Luckily, there was no rush. Our flight to San Francisco was still several hours away.
I should mention that we’ve learned to travel light. Pretty much all I keep in my backpack are a change of jeans, two shirts, underwear and socks, an extra pair of sneakers, and a baseball cap. In a leather envelope, I carry the celestial map that Uncle Henry gave me on my seventh birthday. It was a major clue in starting us on the search for the relics.
Oh, and I also have two sixteenth-century dueling daggers.
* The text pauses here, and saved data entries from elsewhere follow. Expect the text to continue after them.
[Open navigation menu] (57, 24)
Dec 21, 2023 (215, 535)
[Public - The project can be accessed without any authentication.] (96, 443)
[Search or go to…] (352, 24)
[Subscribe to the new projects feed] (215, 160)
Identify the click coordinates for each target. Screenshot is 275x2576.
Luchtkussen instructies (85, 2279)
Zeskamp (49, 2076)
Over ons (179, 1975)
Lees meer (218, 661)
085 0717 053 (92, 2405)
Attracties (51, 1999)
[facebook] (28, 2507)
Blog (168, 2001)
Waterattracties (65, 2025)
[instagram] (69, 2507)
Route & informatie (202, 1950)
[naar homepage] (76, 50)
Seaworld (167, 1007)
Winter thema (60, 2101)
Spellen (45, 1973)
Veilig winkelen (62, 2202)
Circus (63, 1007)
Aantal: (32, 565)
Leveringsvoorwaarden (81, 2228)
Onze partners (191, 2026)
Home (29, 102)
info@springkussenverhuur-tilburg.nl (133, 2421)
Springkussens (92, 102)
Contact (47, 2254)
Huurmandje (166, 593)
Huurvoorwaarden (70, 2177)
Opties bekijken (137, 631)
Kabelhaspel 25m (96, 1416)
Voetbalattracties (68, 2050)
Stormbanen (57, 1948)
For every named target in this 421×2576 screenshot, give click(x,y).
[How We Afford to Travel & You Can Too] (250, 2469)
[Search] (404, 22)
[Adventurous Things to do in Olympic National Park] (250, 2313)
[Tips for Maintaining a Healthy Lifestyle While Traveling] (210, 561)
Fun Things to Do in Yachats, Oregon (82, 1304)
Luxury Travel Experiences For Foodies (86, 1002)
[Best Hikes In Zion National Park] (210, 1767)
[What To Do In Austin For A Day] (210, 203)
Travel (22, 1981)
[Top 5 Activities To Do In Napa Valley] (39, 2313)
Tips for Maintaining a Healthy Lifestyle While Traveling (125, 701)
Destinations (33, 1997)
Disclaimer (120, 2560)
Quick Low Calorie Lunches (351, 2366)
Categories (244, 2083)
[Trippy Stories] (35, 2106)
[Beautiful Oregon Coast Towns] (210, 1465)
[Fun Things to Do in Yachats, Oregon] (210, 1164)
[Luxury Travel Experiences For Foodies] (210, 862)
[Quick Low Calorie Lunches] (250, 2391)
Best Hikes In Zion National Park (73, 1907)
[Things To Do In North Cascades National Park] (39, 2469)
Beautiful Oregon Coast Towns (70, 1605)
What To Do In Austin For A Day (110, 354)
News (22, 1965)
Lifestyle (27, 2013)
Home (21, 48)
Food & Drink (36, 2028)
Not your normal luggage, I know. One of the daggers belonged to Copernicus, the other to the explorer Ferdinand Magellan, who turned out to be Vela’s first Guardian. I sort of argued with my dad that because he had Vela hidden in his bag, it was smart for someone else to hide the daggers. Besides, the security-evading holster the Guardian Carlo Nuovenuto had given me in Italy was so techie, I’d successfully brought both blades through several security checkpoints. Dad agreed.
Security had become a major priority, for obvious reasons.
Carlo had also given us a new cell phone, but we were pretty sure it had been hacked in Guam, so Dad stopped at a kiosk and bought us three new ones, another part of his plan to throw off the Order. He gave a bottom-of-the-line one to Darrell, kept one for himself, and gave a high-end smartphone to Lily.
“I feel like a spy,” she said, admiring its features. “I guess we make only essential calls and searches?”
“Exactly,” my dad said. “No way are these a gift. We need to take our situation seriously. We’ll keep only each other’s numbers, and every few days, we’ll get new phones. It’ll be expensive, but safer. It’s just one way to stay ahead of the Order.”